A judge told Gordon, 56, at the High Court in Edinburgh that he had given serious consideration to imprisoning him but reached the view it was neither necessary nor appropriate.
Lord Menzies ordered that he carry out the maximum amount of 300 hours unpaid work under a community payback order and banned him from driving for 10 years.
The judge also ruled that he must sit an extended driving test before applying for a licence again.
Lord Menzies said: “It must not be forgotten throughout all of this that Mr Christie was an innocent man who was just going about his daily routine of cycling to work and who was killed in the prime of his life.”
The judge said he had read a victim impact statement from a son of the deceased and added: “I can only begin to understand the loss and suffering which the death of Mr Christie has caused to his family and friends.”
Lord Menzies said a background report prepared on Gordon showed that he took full responsibility for causing the death by careless or inconsiderate driving.

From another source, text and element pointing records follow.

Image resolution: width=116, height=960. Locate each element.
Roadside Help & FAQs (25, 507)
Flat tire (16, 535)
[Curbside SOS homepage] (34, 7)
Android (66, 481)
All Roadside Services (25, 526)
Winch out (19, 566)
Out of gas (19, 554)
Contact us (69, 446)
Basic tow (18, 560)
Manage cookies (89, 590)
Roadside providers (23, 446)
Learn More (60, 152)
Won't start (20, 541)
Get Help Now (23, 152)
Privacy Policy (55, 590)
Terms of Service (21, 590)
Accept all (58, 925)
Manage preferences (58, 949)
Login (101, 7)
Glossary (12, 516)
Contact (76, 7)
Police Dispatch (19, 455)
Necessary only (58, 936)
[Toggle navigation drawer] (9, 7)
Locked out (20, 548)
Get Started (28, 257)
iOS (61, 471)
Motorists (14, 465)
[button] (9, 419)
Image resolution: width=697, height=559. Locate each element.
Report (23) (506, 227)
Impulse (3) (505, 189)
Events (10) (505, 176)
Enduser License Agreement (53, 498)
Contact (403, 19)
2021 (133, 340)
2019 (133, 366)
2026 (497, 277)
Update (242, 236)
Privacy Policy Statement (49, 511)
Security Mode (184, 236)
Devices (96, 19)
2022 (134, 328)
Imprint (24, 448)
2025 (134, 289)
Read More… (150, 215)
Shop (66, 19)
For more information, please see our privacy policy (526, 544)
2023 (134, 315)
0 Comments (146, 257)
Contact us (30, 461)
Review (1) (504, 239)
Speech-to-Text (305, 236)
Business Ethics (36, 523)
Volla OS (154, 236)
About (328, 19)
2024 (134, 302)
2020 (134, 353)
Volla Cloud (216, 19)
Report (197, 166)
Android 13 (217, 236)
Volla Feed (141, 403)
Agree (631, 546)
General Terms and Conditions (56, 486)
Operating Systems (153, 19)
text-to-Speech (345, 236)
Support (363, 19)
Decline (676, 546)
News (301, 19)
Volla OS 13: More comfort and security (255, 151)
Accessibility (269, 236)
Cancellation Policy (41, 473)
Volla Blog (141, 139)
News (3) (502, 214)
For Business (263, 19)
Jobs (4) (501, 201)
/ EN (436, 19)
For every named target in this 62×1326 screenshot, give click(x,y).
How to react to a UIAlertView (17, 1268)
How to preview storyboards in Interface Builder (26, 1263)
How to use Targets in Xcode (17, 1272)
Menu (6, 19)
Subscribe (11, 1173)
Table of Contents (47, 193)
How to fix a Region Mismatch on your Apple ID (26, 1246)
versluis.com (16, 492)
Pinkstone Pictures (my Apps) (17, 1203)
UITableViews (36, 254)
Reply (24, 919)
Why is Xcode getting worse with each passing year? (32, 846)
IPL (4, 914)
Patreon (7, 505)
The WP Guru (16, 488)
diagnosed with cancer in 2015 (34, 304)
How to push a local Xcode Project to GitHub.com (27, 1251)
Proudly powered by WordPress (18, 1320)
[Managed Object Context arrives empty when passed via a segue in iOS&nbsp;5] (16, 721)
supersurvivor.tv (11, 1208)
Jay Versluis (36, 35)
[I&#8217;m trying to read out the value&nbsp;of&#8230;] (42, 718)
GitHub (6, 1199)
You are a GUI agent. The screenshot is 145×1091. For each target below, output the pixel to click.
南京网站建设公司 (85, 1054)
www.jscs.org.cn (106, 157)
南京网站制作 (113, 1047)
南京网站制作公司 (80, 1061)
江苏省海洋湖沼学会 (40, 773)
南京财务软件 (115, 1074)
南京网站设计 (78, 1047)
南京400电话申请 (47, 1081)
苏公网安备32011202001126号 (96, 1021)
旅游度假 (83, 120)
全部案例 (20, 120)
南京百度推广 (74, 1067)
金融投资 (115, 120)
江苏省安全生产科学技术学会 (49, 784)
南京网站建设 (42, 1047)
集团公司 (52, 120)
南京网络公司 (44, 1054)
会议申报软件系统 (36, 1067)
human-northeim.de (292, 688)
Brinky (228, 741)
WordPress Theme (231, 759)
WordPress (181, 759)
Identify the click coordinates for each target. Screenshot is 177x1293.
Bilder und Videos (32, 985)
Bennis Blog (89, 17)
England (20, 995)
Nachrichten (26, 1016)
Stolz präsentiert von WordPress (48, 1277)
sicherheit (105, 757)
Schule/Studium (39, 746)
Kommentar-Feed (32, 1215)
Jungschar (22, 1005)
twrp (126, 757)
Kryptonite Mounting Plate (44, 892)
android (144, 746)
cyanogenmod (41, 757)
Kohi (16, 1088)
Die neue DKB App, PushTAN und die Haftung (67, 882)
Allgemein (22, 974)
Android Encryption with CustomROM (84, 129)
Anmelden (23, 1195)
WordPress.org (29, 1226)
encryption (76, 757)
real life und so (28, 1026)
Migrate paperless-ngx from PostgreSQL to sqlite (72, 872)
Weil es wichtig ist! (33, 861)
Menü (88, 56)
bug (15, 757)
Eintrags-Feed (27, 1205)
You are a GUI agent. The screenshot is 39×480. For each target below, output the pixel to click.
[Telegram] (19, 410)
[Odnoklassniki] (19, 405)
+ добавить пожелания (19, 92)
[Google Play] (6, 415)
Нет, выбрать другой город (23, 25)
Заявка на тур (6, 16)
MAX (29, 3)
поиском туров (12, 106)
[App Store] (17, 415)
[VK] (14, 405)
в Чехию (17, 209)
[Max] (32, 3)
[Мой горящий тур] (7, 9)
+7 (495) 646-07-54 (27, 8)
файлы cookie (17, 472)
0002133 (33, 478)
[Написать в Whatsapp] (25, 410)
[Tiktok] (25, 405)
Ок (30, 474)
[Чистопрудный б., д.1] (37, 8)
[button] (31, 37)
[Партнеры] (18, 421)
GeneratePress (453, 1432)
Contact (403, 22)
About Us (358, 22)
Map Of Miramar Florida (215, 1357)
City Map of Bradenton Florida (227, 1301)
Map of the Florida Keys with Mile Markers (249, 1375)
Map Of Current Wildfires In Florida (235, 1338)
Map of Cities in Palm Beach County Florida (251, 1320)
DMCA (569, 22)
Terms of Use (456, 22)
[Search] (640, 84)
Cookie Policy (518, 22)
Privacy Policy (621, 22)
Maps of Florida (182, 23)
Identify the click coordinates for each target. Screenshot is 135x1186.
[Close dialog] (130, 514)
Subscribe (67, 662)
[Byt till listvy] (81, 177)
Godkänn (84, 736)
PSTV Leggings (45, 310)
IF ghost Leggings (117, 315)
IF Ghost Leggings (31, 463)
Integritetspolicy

Gordon told the author of the report that he should have waited until he was over the brow of a hill at Carberry Road before overtaking a cyclist travelling in the same direction.
Gordon said he had suffered nightmares featuring the noise of the collision between his Vauxhall Corsa and the bike.
Gordon, of High Street, Dysart, had offered to plead guilty to the offence of causing death by careless driving but that was rejected by the Crown and he stood trial for causing death by dangerous driving by driving when the windscreen was obscured and crossing over into the opposing carriageway to overtake when it was unsafe.
A jury at the High Court in Edinburgh earlier acquitted him of dangerous driving and convicted him of the lesser charge which carries a maximum penalty of five years in prison.
Lord Menzies told Gordon: “If you had been convicted of causing death by dangerous driving it would, I think, have been almost inevitable that I would have imposed a sentence of imprisonment on you.”
He said that in Gordon’s case there were no drugs, drink, speeding or other aggravating features involved.
He said: “You have accepted full responsibility for this accident and you have displayed remorse.”